Wie kommen wir raus aus Negativzinsen?

In Deutschland tobt ein heftiger Streit darum, wer denn nun verantwortlich sei für die niedrigen und inzwischen gar negativen Zinsen auf dem Sparbuch und bei Anleihen. Einige sprechen hier von der „Enteignung des Sparers“.  In der Tat gefährden die negativen Zinsen mittelfristig die Zahlungsfähigkeit von Altersvorsorge-Unternehmen wie Lebensversicherer, Pensionskassen und Versorgungswerke und können schlecht geführte Banken existenziell bedrohen.

Aufbauend auf den vorherigen Beitrag vom Juli 2018 erscheint es daher sinnvoll, noch ein wenig tiefer nach den Ursachen der Zinsentwicklung zu suchen und Möglichkeiten aufzuzeigen, die diesen Trend brechen können.

*Deine Aufgabe:* Warum hält es der Lesetext für sinnvoll, tiefer nach den Ursachen der Zinsentwicklung zu suchen? Gib die Begründung wieder, die dort selbst genannt wird.

*Datenauszug:*
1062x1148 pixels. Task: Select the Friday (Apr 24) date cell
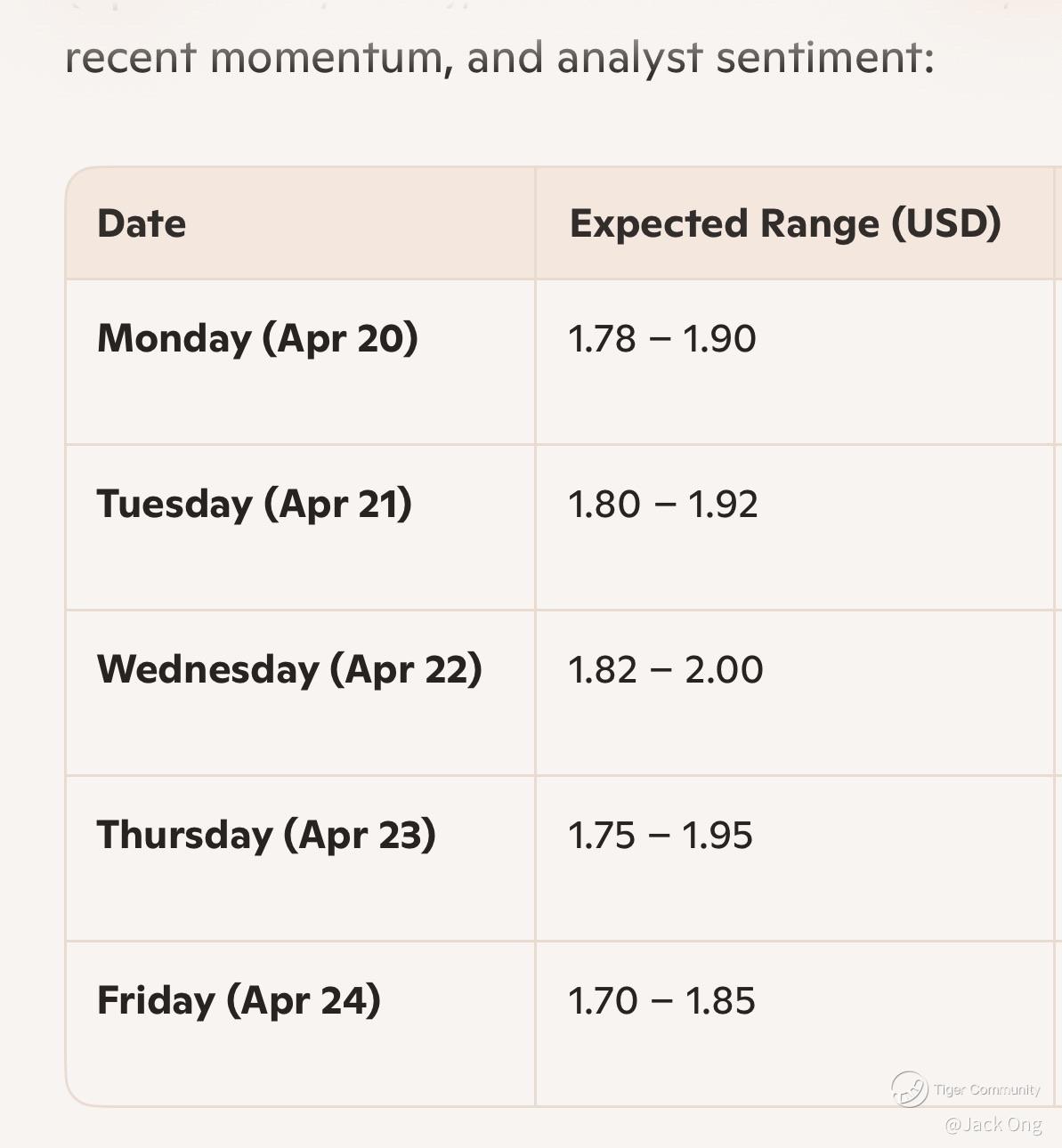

*Musterlösung:* Die negativen Zinsen gefährden mittelfristig die Zahlungsfähigkeit von Altersvorsorge-Unternehmen wie Lebensversicherern, Pensionskassen und Versorgungswerken. Außerdem können sie schlecht geführte Banken existenziell bedrohen. Deshalb soll genauer nach den Ursachen gesucht und gezeigt werden, wie sich dieser Trend brechen lässt.